◆ **The exercise**
Can you turn the part of the records that opens with the line containing "Where should I" and runs through the end of the records into a JSON list of strings, with one string per line and blank lines skipped? Leave the pictures out of the answer.
— Start —
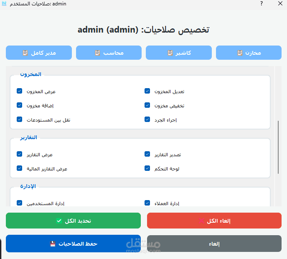Click the floppy disk save icon
Viewport: 287px width, 259px height.
point(52,244)
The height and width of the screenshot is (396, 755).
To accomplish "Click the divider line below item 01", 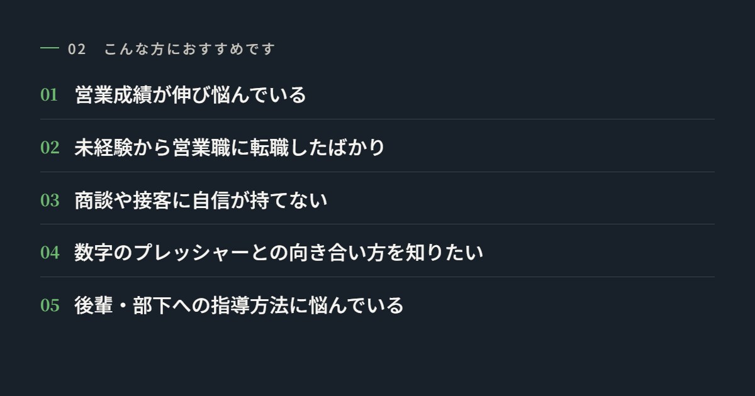I will tap(378, 119).
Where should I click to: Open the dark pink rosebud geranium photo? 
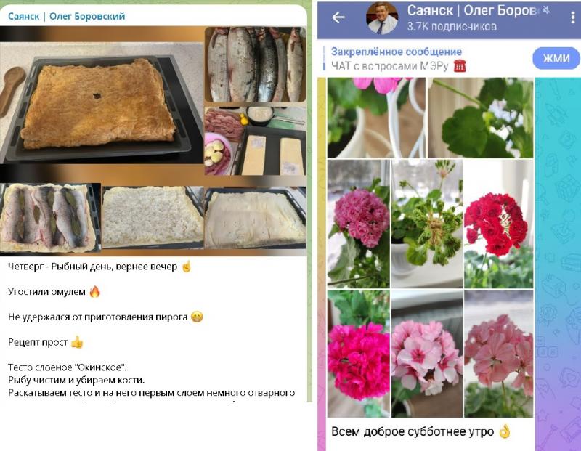[x=359, y=224]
— End —
◆ **Result of the exercise**
[
  "Where should I click to: Open the dark pink rosebud geranium photo? ",
  "[x=359, y=224]"
]